The United States has abruptly rewritten key work-authorization rules, eliminated automatic extensions for many Employment Authorisation Documents, sharply raised H-1B costs, and tightened the citizenship process. These are the most sweeping immigration shifts since Donald Trump returned to office, and they will disproportionately impact Indian professionals, students, and their families who form the largest share of high-skilled migrants in the US system.
The most immediate change came without warning. The Department of Homeland Security ended automatic EAD extensions beginning October 30. Until now, individuals who applied for renewal could keep working while their paperwork was processed. Spouses of H-1B visa holders, students on Optional Practical Training, and several other visa categories depended on this continuity. With the removal of the automatic extension, renewals will now stall until they are fully vetted, a timeline that can stretch seven to ten months. During that wait period, work authorization lapses, which can interrupt employment and lead to job loss. Because Indian nationals dominate H-1B usage and OPT student numbers, they are expected to face the sharpest disruption.
This decision follows a separate move made weeks earlier. The Trump administration announced a new annual H-1B fee of USD 100,000 for beneficiaries outside the United States starting September 21, 2025. The fee applies only to employers filing new petitions for candidates not already in the US. Change-of-status applications, such as students shifting from F-1 to H-1B, remain exempt. Nevertheless, the cost burden on US companies sponsoring Indian talent will increase sharply. Some firms have already adjusted hiring practices. Walmart, the largest private US employer, temporarily halted recruitment of candidates requiring H-1B sponsorship after the announcement, signalling corporate hesitation and long-term risk to Indian tech workers.
Alongside employment hurdles, the citizenship path has also become more demanding. From October 20, 2025, Green Card holders applying for naturalisation must clear a tougher civics examination. Instead of answering six correct questions out of ten, applicants must correctly answer twelve out of twenty drawn from a larger bank of 128 questions. Two attempts are allowed. Failure leads to denial. USCIS officers will also scrutinize “good moral character” more closely. While those aged above 65 with two decades of permanent residency get a simplified version, the majority of new applicants will face a significantly higher bar. The administration has also expanded border-entry rules requiring Green Card holders to be photographed on every entry and exit, tightening mobility monitoring.

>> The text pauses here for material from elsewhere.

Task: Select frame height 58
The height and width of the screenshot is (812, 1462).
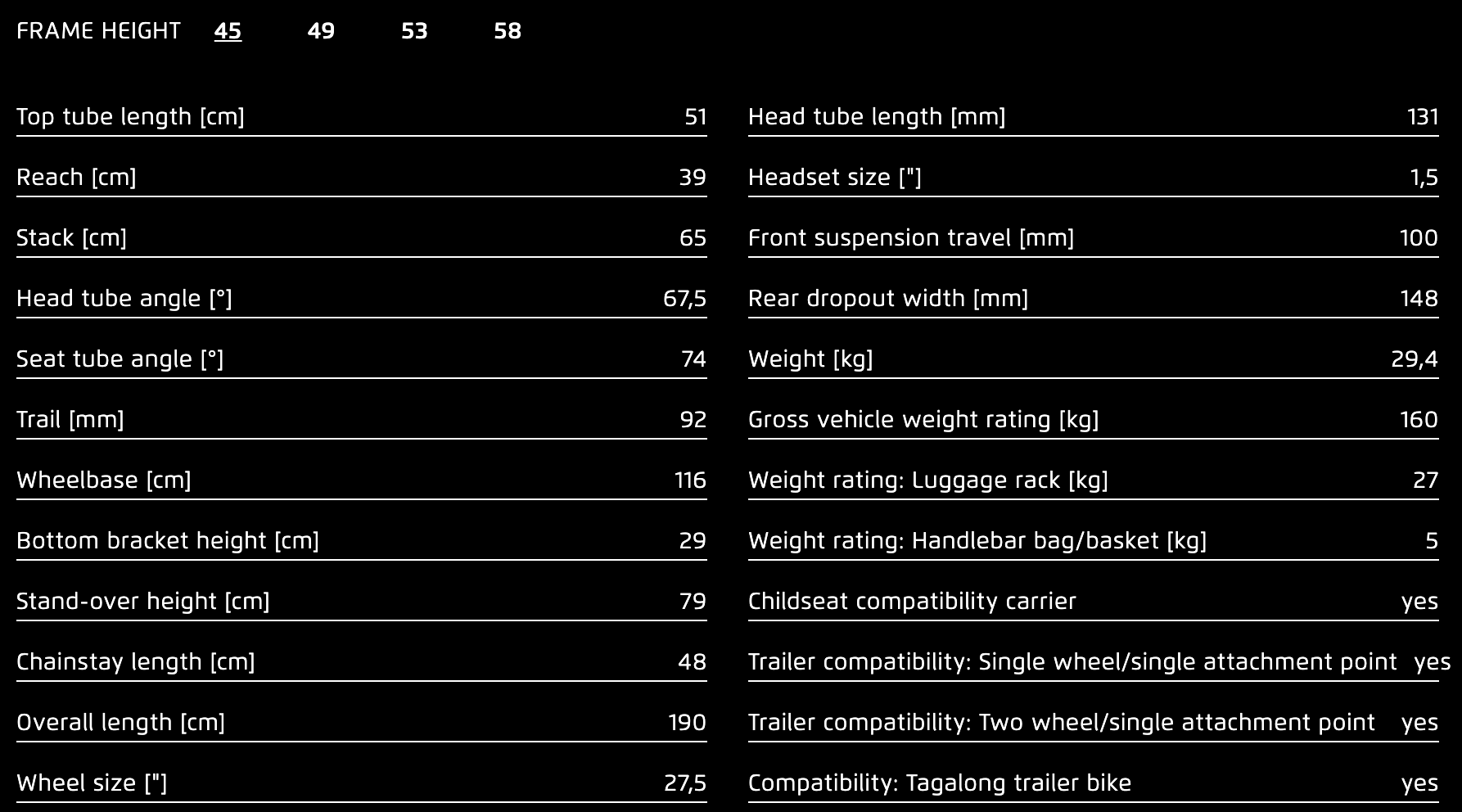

Each of these policy shifts aligns with Trump’s campaign promise to reduce immigration in the name of protecting American jobs. The sequence of actions—ending automatic EAD extensions, raising H-1B fees, making citizenship more difficult—signals a coordinated immigration slowdown. The US Department of Labor’s recent advertisement accusing employers of replacing American workers with foreign talent and pointing directly to India reinforces the policy direction.
For Indian families, students, and professionals building long-term careers in the US, the implications are structural: longer employment gaps, rising financial barriers, higher uncertainty, and slower pathways to citizenship. Immigration lawyers, corporate sponsors, and international students are re-evaluating timelines and contingency plans as the US resets the rules governing one of its most skilled migrant communities.